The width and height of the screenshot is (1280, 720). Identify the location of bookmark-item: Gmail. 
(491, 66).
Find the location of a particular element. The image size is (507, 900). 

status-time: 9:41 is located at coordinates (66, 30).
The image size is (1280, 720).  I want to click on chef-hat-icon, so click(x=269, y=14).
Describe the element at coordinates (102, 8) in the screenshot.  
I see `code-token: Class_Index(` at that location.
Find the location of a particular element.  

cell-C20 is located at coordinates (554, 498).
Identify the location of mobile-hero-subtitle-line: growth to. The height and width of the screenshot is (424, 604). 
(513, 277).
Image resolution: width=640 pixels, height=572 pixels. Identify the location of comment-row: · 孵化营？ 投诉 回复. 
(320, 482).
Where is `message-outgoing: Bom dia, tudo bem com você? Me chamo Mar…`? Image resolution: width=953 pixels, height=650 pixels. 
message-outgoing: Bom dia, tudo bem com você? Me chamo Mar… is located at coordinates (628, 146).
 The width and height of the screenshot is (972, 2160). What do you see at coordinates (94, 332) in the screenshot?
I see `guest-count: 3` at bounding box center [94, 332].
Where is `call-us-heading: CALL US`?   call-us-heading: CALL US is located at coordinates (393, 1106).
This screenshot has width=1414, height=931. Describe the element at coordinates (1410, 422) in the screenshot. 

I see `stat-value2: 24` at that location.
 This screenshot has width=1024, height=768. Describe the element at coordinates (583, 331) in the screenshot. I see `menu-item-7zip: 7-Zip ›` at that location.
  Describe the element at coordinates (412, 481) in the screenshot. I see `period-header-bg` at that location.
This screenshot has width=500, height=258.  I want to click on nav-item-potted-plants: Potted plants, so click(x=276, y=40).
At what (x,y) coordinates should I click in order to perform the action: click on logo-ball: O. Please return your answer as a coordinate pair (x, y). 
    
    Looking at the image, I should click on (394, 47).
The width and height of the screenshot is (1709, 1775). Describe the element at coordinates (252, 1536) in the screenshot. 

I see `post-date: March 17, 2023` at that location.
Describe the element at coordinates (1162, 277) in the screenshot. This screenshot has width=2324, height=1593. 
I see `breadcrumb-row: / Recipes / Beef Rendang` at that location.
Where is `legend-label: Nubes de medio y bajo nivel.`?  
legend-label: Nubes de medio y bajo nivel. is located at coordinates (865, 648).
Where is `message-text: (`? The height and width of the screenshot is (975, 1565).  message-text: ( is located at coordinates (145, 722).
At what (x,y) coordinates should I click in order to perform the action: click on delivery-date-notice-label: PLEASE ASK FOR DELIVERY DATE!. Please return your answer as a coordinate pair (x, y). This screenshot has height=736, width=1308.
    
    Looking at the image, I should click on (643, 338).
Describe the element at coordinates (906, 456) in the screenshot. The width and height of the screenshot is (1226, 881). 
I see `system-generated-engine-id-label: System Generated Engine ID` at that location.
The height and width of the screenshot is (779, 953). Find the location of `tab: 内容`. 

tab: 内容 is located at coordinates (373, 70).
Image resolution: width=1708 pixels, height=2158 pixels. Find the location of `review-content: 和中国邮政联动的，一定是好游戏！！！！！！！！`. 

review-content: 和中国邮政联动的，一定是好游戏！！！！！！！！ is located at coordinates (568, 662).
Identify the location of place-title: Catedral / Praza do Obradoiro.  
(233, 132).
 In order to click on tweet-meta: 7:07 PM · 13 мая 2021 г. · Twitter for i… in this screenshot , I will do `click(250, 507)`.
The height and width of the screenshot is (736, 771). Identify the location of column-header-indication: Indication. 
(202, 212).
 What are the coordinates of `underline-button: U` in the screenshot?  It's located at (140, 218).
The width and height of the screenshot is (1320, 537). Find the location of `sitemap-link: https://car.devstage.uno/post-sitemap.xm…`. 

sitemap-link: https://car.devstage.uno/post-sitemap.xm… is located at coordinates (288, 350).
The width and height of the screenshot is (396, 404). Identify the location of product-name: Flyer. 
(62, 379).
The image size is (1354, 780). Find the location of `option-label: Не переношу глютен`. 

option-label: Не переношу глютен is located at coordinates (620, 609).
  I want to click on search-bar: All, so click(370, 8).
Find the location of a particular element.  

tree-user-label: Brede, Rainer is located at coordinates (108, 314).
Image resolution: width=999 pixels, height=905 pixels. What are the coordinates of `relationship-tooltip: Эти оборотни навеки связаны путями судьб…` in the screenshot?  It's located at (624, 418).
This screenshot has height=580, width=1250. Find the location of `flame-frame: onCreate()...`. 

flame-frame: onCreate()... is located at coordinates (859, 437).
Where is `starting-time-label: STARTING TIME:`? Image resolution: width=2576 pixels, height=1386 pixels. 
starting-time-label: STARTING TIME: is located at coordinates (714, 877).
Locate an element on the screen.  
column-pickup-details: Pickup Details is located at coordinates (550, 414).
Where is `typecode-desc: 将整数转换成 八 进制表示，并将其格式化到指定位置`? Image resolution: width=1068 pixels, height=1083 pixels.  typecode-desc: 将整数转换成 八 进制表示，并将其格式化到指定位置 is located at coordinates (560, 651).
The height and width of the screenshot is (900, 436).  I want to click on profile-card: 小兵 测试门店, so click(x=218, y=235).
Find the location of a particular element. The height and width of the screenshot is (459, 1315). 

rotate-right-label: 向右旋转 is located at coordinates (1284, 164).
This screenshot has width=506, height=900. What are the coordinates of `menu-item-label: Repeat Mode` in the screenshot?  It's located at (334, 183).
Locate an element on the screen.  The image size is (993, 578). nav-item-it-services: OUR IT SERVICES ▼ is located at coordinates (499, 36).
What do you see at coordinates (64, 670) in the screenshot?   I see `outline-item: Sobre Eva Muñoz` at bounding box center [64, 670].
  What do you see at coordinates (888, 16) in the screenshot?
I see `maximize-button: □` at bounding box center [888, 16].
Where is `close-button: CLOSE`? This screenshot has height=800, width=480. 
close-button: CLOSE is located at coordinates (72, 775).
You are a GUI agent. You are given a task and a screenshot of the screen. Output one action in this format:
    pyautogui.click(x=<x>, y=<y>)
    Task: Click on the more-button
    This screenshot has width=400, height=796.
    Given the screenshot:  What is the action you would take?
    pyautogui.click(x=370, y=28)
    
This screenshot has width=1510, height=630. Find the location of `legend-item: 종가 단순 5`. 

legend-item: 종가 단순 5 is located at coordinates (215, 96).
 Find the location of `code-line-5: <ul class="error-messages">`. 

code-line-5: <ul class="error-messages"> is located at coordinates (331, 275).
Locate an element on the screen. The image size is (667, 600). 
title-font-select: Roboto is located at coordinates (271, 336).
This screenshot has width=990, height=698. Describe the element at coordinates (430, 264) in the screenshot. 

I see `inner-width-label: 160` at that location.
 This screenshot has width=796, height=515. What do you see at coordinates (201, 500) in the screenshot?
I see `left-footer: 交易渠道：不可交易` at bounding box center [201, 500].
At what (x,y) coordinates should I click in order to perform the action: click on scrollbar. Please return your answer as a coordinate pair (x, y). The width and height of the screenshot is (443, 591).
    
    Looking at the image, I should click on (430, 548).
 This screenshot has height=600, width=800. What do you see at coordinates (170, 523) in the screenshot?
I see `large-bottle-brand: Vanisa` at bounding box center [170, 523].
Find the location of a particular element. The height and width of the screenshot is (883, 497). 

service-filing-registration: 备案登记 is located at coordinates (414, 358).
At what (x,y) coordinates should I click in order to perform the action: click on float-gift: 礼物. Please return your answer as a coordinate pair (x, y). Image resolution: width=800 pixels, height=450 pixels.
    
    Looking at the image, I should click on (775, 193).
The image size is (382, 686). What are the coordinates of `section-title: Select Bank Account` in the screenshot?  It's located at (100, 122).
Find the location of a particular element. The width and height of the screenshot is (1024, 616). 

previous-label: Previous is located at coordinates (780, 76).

How to complete this task –
Rewrite the entries above with every "Image resolution" changed to "Screen resolution", leaving everything else unchanged.

Output of the exercise –
The width and height of the screenshot is (1280, 720). Identify the location of bookmark-item: Gmail. 
(491, 66).
Find the location of a particular element. The image size is (507, 900). 

status-time: 9:41 is located at coordinates (66, 30).
The image size is (1280, 720).  I want to click on chef-hat-icon, so click(x=269, y=14).
Describe the element at coordinates (102, 8) in the screenshot.  
I see `code-token: Class_Index(` at that location.
Find the location of a particular element.  

cell-C20 is located at coordinates (554, 498).
Identify the location of mobile-hero-subtitle-line: growth to. The height and width of the screenshot is (424, 604). 
(513, 277).
Screen resolution: width=640 pixels, height=572 pixels. Identify the location of comment-row: · 孵化营？ 投诉 回复. 
(320, 482).
Where is `message-outgoing: Bom dia, tudo bem com você? Me chamo Mar…`? Screen resolution: width=953 pixels, height=650 pixels. 
message-outgoing: Bom dia, tudo bem com você? Me chamo Mar… is located at coordinates (628, 146).
 The width and height of the screenshot is (972, 2160). What do you see at coordinates (94, 332) in the screenshot?
I see `guest-count: 3` at bounding box center [94, 332].
Where is `call-us-heading: CALL US`?   call-us-heading: CALL US is located at coordinates (393, 1106).
This screenshot has width=1414, height=931. Describe the element at coordinates (1410, 422) in the screenshot. 

I see `stat-value2: 24` at that location.
 This screenshot has width=1024, height=768. Describe the element at coordinates (583, 331) in the screenshot. I see `menu-item-7zip: 7-Zip ›` at that location.
  Describe the element at coordinates (412, 481) in the screenshot. I see `period-header-bg` at that location.
This screenshot has width=500, height=258.  I want to click on nav-item-potted-plants: Potted plants, so click(x=276, y=40).
At what (x,y) coordinates should I click in order to perform the action: click on logo-ball: O. Please return your answer as a coordinate pair (x, y). 
    
    Looking at the image, I should click on (394, 47).
The width and height of the screenshot is (1709, 1775). Describe the element at coordinates (252, 1536) in the screenshot. 

I see `post-date: March 17, 2023` at that location.
Describe the element at coordinates (1162, 277) in the screenshot. This screenshot has width=2324, height=1593. 
I see `breadcrumb-row: / Recipes / Beef Rendang` at that location.
Where is `legend-label: Nubes de medio y bajo nivel.`?  
legend-label: Nubes de medio y bajo nivel. is located at coordinates (865, 648).
Where is `message-text: (`? The height and width of the screenshot is (975, 1565).  message-text: ( is located at coordinates (145, 722).
At what (x,y) coordinates should I click in order to perform the action: click on delivery-date-notice-label: PLEASE ASK FOR DELIVERY DATE!. Please return your answer as a coordinate pair (x, y). This screenshot has height=736, width=1308.
    
    Looking at the image, I should click on (643, 338).
Describe the element at coordinates (906, 456) in the screenshot. The width and height of the screenshot is (1226, 881). 
I see `system-generated-engine-id-label: System Generated Engine ID` at that location.
The height and width of the screenshot is (779, 953). Find the location of `tab: 内容`. 

tab: 内容 is located at coordinates (373, 70).
Screen resolution: width=1708 pixels, height=2158 pixels. Find the location of `review-content: 和中国邮政联动的，一定是好游戏！！！！！！！！`. 

review-content: 和中国邮政联动的，一定是好游戏！！！！！！！！ is located at coordinates (568, 662).
Identify the location of place-title: Catedral / Praza do Obradoiro.  
(233, 132).
 In order to click on tweet-meta: 7:07 PM · 13 мая 2021 г. · Twitter for i… in this screenshot , I will do `click(250, 507)`.
The height and width of the screenshot is (736, 771). Identify the location of column-header-indication: Indication. 
(202, 212).
 What are the coordinates of `underline-button: U` in the screenshot?  It's located at (140, 218).
The width and height of the screenshot is (1320, 537). Find the location of `sitemap-link: https://car.devstage.uno/post-sitemap.xm…`. 

sitemap-link: https://car.devstage.uno/post-sitemap.xm… is located at coordinates (288, 350).
The width and height of the screenshot is (396, 404). Identify the location of product-name: Flyer. 
(62, 379).
The image size is (1354, 780). Find the location of `option-label: Не переношу глютен`. 

option-label: Не переношу глютен is located at coordinates (620, 609).
  I want to click on search-bar: All, so click(370, 8).
Find the location of a particular element.  

tree-user-label: Brede, Rainer is located at coordinates (108, 314).
Screen resolution: width=999 pixels, height=905 pixels. What are the coordinates of `relationship-tooltip: Эти оборотни навеки связаны путями судьб…` in the screenshot?  It's located at (624, 418).
This screenshot has height=580, width=1250. Find the location of `flame-frame: onCreate()...`. 

flame-frame: onCreate()... is located at coordinates (859, 437).
Where is `starting-time-label: STARTING TIME:`? Screen resolution: width=2576 pixels, height=1386 pixels. 
starting-time-label: STARTING TIME: is located at coordinates (714, 877).
Locate an element on the screen.  
column-pickup-details: Pickup Details is located at coordinates (550, 414).
Where is `typecode-desc: 将整数转换成 八 进制表示，并将其格式化到指定位置`? Screen resolution: width=1068 pixels, height=1083 pixels.  typecode-desc: 将整数转换成 八 进制表示，并将其格式化到指定位置 is located at coordinates (560, 651).
The height and width of the screenshot is (900, 436).  I want to click on profile-card: 小兵 测试门店, so click(x=218, y=235).
Find the location of a particular element. The height and width of the screenshot is (459, 1315). 

rotate-right-label: 向右旋转 is located at coordinates (1284, 164).
This screenshot has width=506, height=900. What are the coordinates of `menu-item-label: Repeat Mode` in the screenshot?  It's located at (334, 183).
Locate an element on the screen.  The image size is (993, 578). nav-item-it-services: OUR IT SERVICES ▼ is located at coordinates (499, 36).
What do you see at coordinates (64, 670) in the screenshot?   I see `outline-item: Sobre Eva Muñoz` at bounding box center [64, 670].
  What do you see at coordinates (888, 16) in the screenshot?
I see `maximize-button: □` at bounding box center [888, 16].
Where is `close-button: CLOSE`? This screenshot has height=800, width=480. 
close-button: CLOSE is located at coordinates (72, 775).
You are a GUI agent. You are given a task and a screenshot of the screen. Output one action in this format:
    pyautogui.click(x=<x>, y=<y>)
    Task: Click on the more-button
    This screenshot has width=400, height=796.
    Given the screenshot:  What is the action you would take?
    pyautogui.click(x=370, y=28)
    
This screenshot has width=1510, height=630. Find the location of `legend-item: 종가 단순 5`. 

legend-item: 종가 단순 5 is located at coordinates (215, 96).
 Find the location of `code-line-5: <ul class="error-messages">`. 

code-line-5: <ul class="error-messages"> is located at coordinates (331, 275).
Locate an element on the screen. The image size is (667, 600). 
title-font-select: Roboto is located at coordinates (271, 336).
This screenshot has width=990, height=698. Describe the element at coordinates (430, 264) in the screenshot. 

I see `inner-width-label: 160` at that location.
 This screenshot has width=796, height=515. What do you see at coordinates (201, 500) in the screenshot?
I see `left-footer: 交易渠道：不可交易` at bounding box center [201, 500].
At what (x,y) coordinates should I click in order to perform the action: click on scrollbar. Please return your answer as a coordinate pair (x, y). The width and height of the screenshot is (443, 591).
    
    Looking at the image, I should click on (430, 548).
 This screenshot has height=600, width=800. What do you see at coordinates (170, 523) in the screenshot?
I see `large-bottle-brand: Vanisa` at bounding box center [170, 523].
Find the location of a particular element. The height and width of the screenshot is (883, 497). 

service-filing-registration: 备案登记 is located at coordinates (414, 358).
At what (x,y) coordinates should I click in order to perform the action: click on float-gift: 礼物. Please return your answer as a coordinate pair (x, y). Screen resolution: width=800 pixels, height=450 pixels.
    
    Looking at the image, I should click on (775, 193).
The image size is (382, 686). What are the coordinates of `section-title: Select Bank Account` in the screenshot?  It's located at (100, 122).
Find the location of a particular element. The width and height of the screenshot is (1024, 616). 

previous-label: Previous is located at coordinates (780, 76).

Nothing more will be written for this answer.